■ ABOUT THIS EXERCISE: In the data that follows, find the line with "Vitebsk regional Executive"; transcribe it, every later line up to the one with "СИСТЕМА ОБРАЩЕНИЙ (58, 1010)", and that line as well, exactly and with no others.

■ DATA TO EXAMINE:
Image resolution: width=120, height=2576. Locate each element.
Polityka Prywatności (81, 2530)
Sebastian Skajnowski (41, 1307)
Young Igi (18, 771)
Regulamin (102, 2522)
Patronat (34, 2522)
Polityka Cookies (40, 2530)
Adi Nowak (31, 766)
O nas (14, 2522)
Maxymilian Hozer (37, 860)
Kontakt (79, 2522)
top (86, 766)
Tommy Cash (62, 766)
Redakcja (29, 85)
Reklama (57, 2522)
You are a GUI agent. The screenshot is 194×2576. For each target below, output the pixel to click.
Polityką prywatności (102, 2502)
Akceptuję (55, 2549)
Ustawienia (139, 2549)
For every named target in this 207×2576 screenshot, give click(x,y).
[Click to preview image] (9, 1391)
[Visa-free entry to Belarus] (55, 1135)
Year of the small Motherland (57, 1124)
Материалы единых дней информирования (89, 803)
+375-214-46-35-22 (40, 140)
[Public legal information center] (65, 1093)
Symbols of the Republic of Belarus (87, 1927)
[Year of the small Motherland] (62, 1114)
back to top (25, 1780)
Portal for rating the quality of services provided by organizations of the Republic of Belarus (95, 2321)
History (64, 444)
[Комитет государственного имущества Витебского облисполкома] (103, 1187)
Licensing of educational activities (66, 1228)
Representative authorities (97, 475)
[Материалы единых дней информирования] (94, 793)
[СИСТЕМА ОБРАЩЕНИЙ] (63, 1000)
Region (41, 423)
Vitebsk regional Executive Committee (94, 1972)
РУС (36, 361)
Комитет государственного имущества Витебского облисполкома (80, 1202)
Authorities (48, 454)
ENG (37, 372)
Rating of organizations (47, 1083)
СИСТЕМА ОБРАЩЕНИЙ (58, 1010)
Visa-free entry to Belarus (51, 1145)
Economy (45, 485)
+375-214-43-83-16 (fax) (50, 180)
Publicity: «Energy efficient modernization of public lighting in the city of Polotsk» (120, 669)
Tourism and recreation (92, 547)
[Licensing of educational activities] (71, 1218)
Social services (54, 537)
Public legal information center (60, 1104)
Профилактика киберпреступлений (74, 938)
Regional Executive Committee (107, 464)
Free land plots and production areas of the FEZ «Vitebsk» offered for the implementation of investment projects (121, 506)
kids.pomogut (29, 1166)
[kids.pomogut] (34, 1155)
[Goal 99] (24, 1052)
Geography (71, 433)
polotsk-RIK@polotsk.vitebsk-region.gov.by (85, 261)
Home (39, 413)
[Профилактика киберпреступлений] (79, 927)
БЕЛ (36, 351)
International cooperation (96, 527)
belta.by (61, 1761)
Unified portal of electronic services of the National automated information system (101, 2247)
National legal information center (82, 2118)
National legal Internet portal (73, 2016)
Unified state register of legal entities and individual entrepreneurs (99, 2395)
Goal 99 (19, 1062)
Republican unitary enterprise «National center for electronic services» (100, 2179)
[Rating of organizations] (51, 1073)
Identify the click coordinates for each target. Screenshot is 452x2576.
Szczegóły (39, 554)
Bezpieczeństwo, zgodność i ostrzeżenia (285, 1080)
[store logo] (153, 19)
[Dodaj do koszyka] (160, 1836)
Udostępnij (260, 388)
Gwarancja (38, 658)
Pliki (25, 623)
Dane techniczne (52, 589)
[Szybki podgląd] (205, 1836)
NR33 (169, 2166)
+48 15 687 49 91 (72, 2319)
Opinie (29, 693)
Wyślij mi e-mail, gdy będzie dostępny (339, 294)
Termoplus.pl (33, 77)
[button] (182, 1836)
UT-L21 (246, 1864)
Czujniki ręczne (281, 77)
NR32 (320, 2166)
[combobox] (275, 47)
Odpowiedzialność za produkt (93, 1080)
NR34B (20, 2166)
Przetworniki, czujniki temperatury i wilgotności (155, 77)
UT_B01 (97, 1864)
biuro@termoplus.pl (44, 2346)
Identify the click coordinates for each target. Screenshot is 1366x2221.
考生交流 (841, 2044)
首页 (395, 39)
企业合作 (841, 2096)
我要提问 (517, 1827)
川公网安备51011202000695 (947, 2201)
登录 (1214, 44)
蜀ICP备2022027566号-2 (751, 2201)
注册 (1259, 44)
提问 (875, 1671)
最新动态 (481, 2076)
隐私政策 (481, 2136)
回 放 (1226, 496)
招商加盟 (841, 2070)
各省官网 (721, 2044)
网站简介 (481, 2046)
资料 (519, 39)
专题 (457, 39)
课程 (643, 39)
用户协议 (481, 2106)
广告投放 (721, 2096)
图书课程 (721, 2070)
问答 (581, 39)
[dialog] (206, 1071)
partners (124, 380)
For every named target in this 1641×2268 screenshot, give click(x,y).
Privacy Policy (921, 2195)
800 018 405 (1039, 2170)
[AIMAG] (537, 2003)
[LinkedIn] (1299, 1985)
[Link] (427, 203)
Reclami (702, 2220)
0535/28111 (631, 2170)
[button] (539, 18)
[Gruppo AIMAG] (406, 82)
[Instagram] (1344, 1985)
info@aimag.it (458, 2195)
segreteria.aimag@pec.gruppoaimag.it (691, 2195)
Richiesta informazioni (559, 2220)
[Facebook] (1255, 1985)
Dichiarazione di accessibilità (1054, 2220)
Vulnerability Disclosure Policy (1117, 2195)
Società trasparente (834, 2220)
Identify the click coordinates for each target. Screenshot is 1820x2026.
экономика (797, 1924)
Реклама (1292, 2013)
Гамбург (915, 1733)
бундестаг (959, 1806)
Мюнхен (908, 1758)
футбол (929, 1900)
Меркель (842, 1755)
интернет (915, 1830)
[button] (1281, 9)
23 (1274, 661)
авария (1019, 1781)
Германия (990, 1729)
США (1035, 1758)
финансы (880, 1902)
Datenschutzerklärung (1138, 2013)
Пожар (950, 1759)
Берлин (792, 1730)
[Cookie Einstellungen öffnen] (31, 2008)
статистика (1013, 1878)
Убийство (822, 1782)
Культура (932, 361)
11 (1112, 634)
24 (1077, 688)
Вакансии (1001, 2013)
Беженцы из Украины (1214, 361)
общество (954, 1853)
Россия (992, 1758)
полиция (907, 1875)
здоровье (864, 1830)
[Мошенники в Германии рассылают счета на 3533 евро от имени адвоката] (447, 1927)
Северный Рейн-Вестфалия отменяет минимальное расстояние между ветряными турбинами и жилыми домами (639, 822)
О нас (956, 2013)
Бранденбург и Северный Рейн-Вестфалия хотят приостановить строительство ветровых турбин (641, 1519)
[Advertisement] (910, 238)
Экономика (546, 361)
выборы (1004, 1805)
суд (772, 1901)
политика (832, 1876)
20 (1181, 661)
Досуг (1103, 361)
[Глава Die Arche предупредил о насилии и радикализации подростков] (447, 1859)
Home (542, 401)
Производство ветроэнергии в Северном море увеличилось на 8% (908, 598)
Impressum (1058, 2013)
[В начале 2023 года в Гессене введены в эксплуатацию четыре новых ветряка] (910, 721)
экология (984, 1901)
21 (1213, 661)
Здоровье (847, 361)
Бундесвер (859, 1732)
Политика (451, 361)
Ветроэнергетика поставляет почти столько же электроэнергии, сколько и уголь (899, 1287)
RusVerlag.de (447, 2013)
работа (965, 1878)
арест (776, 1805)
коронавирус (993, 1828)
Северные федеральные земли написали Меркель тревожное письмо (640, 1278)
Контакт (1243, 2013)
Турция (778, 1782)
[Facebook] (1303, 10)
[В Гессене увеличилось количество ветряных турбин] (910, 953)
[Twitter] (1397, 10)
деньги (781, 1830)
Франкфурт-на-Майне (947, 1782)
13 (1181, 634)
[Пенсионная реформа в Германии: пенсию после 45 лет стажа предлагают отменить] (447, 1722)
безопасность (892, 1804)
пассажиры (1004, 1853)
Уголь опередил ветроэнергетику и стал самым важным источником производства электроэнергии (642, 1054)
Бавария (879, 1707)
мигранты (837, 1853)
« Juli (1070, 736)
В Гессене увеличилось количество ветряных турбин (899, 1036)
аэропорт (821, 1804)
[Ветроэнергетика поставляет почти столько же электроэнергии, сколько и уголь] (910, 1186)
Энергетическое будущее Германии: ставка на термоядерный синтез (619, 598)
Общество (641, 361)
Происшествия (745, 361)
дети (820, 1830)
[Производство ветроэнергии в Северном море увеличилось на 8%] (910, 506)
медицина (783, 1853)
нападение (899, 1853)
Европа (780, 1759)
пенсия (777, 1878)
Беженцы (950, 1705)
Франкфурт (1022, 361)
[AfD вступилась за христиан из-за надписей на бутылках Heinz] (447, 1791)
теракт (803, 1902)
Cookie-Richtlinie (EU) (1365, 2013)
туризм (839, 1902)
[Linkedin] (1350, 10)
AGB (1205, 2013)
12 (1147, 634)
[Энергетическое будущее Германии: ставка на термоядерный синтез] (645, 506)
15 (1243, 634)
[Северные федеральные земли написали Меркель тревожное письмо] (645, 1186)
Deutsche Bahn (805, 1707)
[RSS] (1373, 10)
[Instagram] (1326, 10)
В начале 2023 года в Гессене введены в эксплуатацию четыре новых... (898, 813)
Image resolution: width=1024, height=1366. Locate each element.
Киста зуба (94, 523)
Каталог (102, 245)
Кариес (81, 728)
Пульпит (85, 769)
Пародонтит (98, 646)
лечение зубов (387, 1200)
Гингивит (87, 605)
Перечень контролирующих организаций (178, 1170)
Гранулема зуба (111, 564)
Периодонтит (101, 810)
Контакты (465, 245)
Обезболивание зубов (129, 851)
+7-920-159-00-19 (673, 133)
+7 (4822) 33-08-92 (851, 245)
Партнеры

■ WRITTEN SOLUTION:
Vitebsk regional Executive Committee (94, 1972)
РУС (36, 361)
Комитет государственного имущества Витебского облисполкома (80, 1202)
Authorities (48, 454)
ENG (37, 372)
Rating of organizations (47, 1083)
СИСТЕМА ОБРАЩЕНИЙ (58, 1010)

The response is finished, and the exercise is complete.